# No power at Thermostat



## xfaith (Jan 11, 2017)

Looking for some help.  Made the mistake of trying to "upgrade" the thermostat to a Nest.  Original equipment was HoneyWell T8001C.

So I wanted to switch out a HoneyWell T8001C with a NEST (1stGEN).  They said it would be easy .

So I verified the wire settings with Nest and then connected it, no power at the NEST, I thought maybe that the NEST was bad, so  I replaced it back with the original Honeywell, now I have no power at the unit.  

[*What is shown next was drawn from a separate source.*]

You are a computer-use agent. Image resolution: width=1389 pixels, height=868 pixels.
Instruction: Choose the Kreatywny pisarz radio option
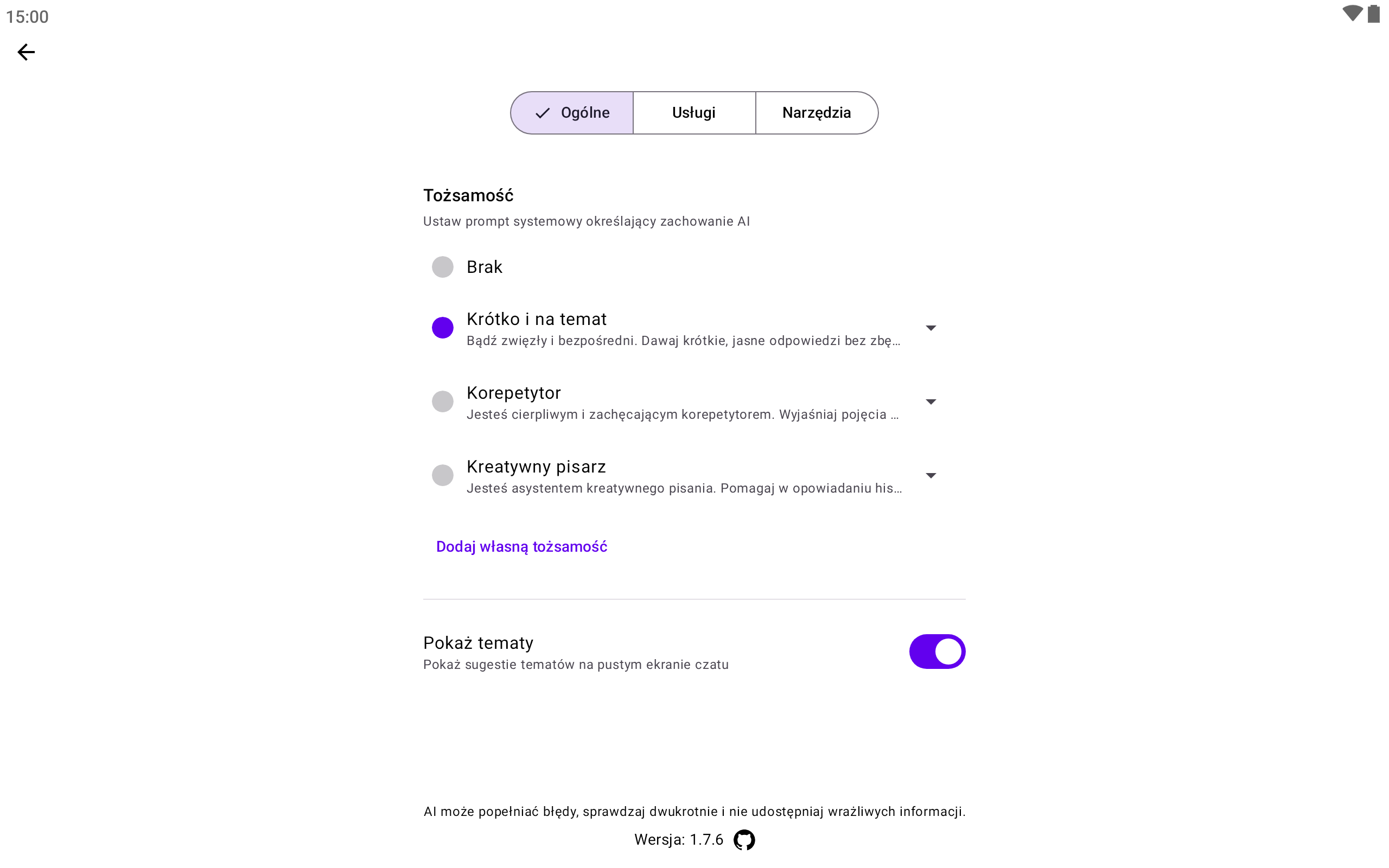click(x=443, y=475)
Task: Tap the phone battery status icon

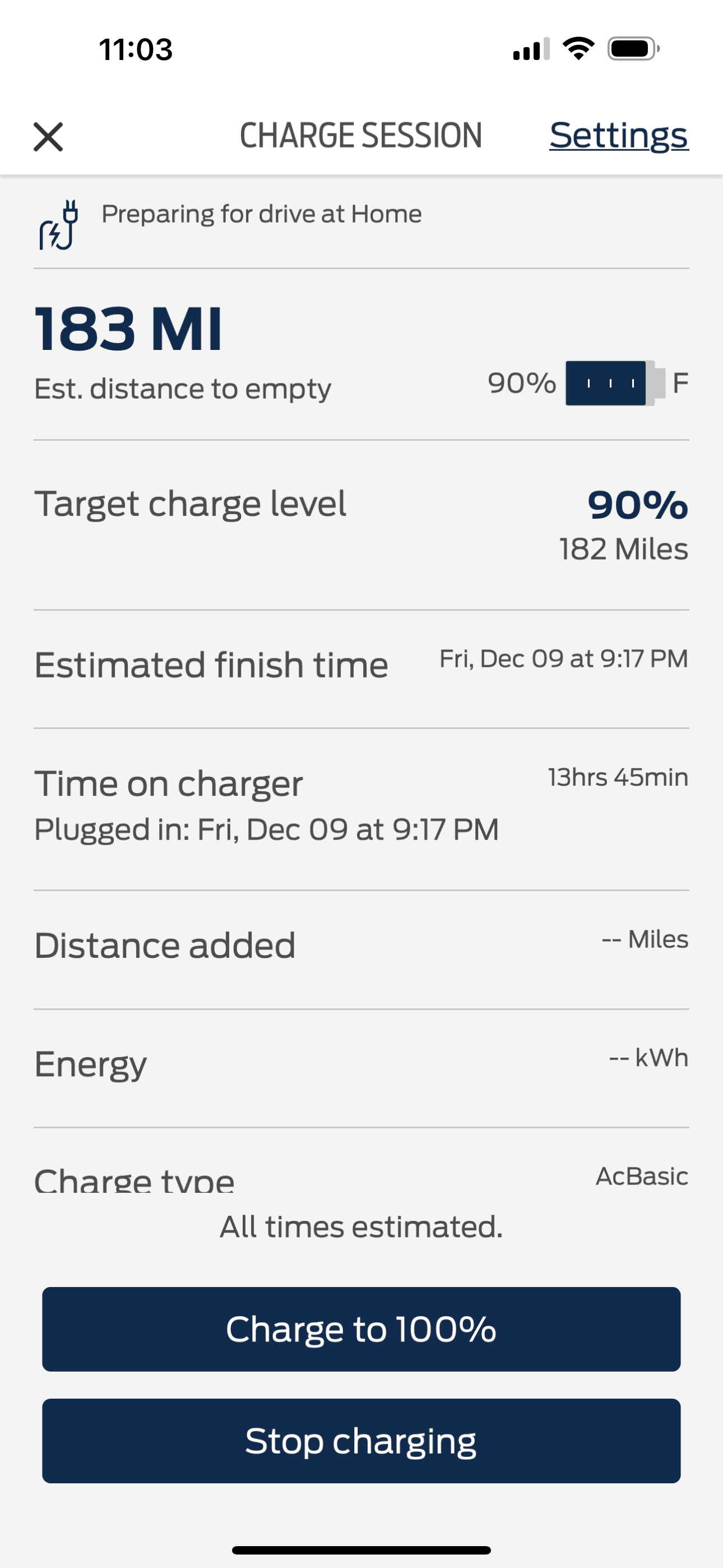Action: (x=633, y=49)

I used a multimeter to test the wires and do not show anything from any of the wires.
First one should be the before, and the second one is after reverting back.


----------



## nealtw (Jan 12, 2017)

[ame]https://www.youtube.com/watch?v=Gc-kq1JUOps[/ame]


----------



## slownsteady (Jan 12, 2017)

In both pics, I see a wire that is not under the terminal screw. You should correct that. That might be enough of a problem to prevent the Tstat from working properly, but if you are getting No power after you that, check the emergency shut-off switch, check the breaker and - as Neal said - the fuse(s).
Do you have any other zones (Tstats) on the system? And are they working?


----------



## tk3000 (Jan 12, 2017)

Most of these thermostats use a small transformer somewhere that outputs 24Volts AC. Make sure that whenever you test it with a multimeter to use the right scale and that it is in AC mode.


----------



## xfaith (Jan 12, 2017)

Its been raining outside (A/C / Heater unit) is outside.  The transformer should be there?  Is that were the Fuse should be also?

When I started I cut power at the circuit breaker for the A/C unit.  I even contacted NEST to verify the wire arrangement before I started this.  I guess I should not have started working on this, I thought it was simple.   

Where would an emergency shut-off switch be?   I dont recall seeing anything.  If it nots raining tonight I will look at the A/C unit.  

Ill look at the video you posted also thanks.
As for the multimeter, I verfied that I had it on AC

Thanks again


----------